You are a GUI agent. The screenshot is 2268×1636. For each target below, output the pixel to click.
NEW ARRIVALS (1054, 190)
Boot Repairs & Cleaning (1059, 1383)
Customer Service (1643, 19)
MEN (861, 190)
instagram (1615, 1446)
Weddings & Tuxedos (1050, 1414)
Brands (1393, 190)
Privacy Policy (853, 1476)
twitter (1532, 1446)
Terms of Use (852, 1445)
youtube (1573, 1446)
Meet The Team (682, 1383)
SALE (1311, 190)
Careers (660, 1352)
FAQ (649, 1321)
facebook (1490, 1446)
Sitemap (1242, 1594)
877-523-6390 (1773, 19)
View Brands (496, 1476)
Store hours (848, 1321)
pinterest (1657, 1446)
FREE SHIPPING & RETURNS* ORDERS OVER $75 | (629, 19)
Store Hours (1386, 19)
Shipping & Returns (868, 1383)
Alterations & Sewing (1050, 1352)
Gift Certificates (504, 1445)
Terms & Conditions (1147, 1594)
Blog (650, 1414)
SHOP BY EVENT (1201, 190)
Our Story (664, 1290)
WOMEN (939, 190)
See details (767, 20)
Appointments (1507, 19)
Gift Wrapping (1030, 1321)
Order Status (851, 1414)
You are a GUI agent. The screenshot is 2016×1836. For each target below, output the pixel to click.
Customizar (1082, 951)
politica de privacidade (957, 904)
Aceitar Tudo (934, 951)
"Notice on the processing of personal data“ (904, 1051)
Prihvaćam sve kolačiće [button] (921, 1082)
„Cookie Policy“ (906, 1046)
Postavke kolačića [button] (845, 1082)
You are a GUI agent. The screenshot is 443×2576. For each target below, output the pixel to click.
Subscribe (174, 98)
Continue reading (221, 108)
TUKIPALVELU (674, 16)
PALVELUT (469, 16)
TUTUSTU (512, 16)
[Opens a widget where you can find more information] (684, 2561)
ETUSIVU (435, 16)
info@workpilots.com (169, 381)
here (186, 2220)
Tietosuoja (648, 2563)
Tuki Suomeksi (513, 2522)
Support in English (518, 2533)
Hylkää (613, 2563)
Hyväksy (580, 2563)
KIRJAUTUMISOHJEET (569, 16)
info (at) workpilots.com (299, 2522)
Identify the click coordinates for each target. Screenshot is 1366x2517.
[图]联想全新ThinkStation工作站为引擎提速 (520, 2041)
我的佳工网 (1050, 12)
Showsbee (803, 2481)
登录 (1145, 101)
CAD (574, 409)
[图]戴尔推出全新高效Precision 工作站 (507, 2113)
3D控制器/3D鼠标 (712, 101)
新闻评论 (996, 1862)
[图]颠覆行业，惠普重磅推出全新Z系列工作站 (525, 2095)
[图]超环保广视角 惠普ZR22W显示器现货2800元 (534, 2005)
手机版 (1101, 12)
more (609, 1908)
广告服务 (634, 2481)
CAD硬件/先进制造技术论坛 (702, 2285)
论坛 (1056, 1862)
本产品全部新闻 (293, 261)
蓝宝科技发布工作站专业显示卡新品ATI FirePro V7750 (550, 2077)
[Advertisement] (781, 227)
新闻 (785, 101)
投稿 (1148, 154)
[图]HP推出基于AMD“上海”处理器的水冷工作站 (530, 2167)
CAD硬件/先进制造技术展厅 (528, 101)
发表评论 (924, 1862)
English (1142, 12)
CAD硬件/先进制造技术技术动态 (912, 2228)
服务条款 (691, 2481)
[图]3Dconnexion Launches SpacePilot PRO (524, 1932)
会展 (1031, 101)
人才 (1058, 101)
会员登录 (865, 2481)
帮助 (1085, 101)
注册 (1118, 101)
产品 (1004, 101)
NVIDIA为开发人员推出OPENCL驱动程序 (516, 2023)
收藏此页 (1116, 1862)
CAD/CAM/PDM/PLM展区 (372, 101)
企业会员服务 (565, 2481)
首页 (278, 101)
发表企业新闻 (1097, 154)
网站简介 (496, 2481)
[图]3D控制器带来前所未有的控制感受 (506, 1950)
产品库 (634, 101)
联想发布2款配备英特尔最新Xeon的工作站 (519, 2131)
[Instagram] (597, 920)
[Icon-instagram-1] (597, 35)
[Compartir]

◇ ◇ ◇

> _Task_:
Give the entries again exactly, every one.

> _Exercise answer_:
You are a GUI agent. The screenshot is 2268×1636. For each target below, output the pixel to click.
NEW ARRIVALS (1054, 190)
Boot Repairs & Cleaning (1059, 1383)
Customer Service (1643, 19)
MEN (861, 190)
instagram (1615, 1446)
Weddings & Tuxedos (1050, 1414)
Brands (1393, 190)
Privacy Policy (853, 1476)
twitter (1532, 1446)
Terms of Use (852, 1445)
youtube (1573, 1446)
Meet The Team (682, 1383)
SALE (1311, 190)
Careers (660, 1352)
FAQ (649, 1321)
facebook (1490, 1446)
Sitemap (1242, 1594)
877-523-6390 (1773, 19)
View Brands (496, 1476)
Store hours (848, 1321)
pinterest (1657, 1446)
FREE SHIPPING & RETURNS* ORDERS OVER $75 | (629, 19)
Store Hours (1386, 19)
Shipping & Returns (868, 1383)
Alterations & Sewing (1050, 1352)
Gift Certificates (504, 1445)
Terms & Conditions (1147, 1594)
Blog (650, 1414)
SHOP BY EVENT (1201, 190)
Our Story (664, 1290)
WOMEN (939, 190)
See details (767, 20)
Appointments (1507, 19)
Gift Wrapping (1030, 1321)
Order Status (851, 1414)
You are a GUI agent. The screenshot is 2016×1836. For each target below, output the pixel to click.
Customizar (1082, 951)
politica de privacidade (957, 904)
Aceitar Tudo (934, 951)
"Notice on the processing of personal data“ (904, 1051)
Prihvaćam sve kolačiće [button] (921, 1082)
„Cookie Policy“ (906, 1046)
Postavke kolačića [button] (845, 1082)
You are a GUI agent. The screenshot is 443×2576. For each target below, output the pixel to click.
Subscribe (174, 98)
Continue reading (221, 108)
TUKIPALVELU (674, 16)
PALVELUT (469, 16)
TUTUSTU (512, 16)
[Opens a widget where you can find more information] (684, 2561)
ETUSIVU (435, 16)
info@workpilots.com (169, 381)
here (186, 2220)
Tietosuoja (648, 2563)
Tuki Suomeksi (513, 2522)
Support in English (518, 2533)
Hylkää (613, 2563)
Hyväksy (580, 2563)
KIRJAUTUMISOHJEET (569, 16)
info (at) workpilots.com (299, 2522)
Identify the click coordinates for each target. Screenshot is 1366x2517.
[图]联想全新ThinkStation工作站为引擎提速 (520, 2041)
我的佳工网 (1050, 12)
Showsbee (803, 2481)
登录 (1145, 101)
CAD (574, 409)
[图]戴尔推出全新高效Precision 工作站 (507, 2113)
3D控制器/3D鼠标 (712, 101)
新闻评论 (996, 1862)
[图]颠覆行业，惠普重磅推出全新Z系列工作站 (525, 2095)
[图]超环保广视角 惠普ZR22W显示器现货2800元 (534, 2005)
手机版 (1101, 12)
more (609, 1908)
广告服务 (634, 2481)
CAD硬件/先进制造技术论坛 (702, 2285)
论坛 (1056, 1862)
本产品全部新闻 (293, 261)
蓝宝科技发布工作站专业显示卡新品ATI FirePro V7750 (550, 2077)
[Advertisement] (781, 227)
新闻 (785, 101)
投稿 (1148, 154)
[图]HP推出基于AMD“上海”处理器的水冷工作站 (530, 2167)
CAD硬件/先进制造技术展厅 (528, 101)
发表评论 (924, 1862)
English (1142, 12)
CAD硬件/先进制造技术技术动态 (912, 2228)
服务条款 (691, 2481)
[图]3Dconnexion Launches SpacePilot PRO (524, 1932)
会展 (1031, 101)
人才 (1058, 101)
会员登录 (865, 2481)
帮助 (1085, 101)
注册 (1118, 101)
产品 (1004, 101)
NVIDIA为开发人员推出OPENCL驱动程序 (516, 2023)
收藏此页 (1116, 1862)
CAD/CAM/PDM/PLM展区 (372, 101)
企业会员服务 (565, 2481)
首页 (278, 101)
发表企业新闻 (1097, 154)
网站简介 (496, 2481)
[图]3D控制器带来前所未有的控制感受 (506, 1950)
产品库 (634, 101)
联想发布2款配备英特尔最新Xeon的工作站 (519, 2131)
[Instagram] (597, 920)
[Icon-instagram-1] (597, 35)
[Compartir]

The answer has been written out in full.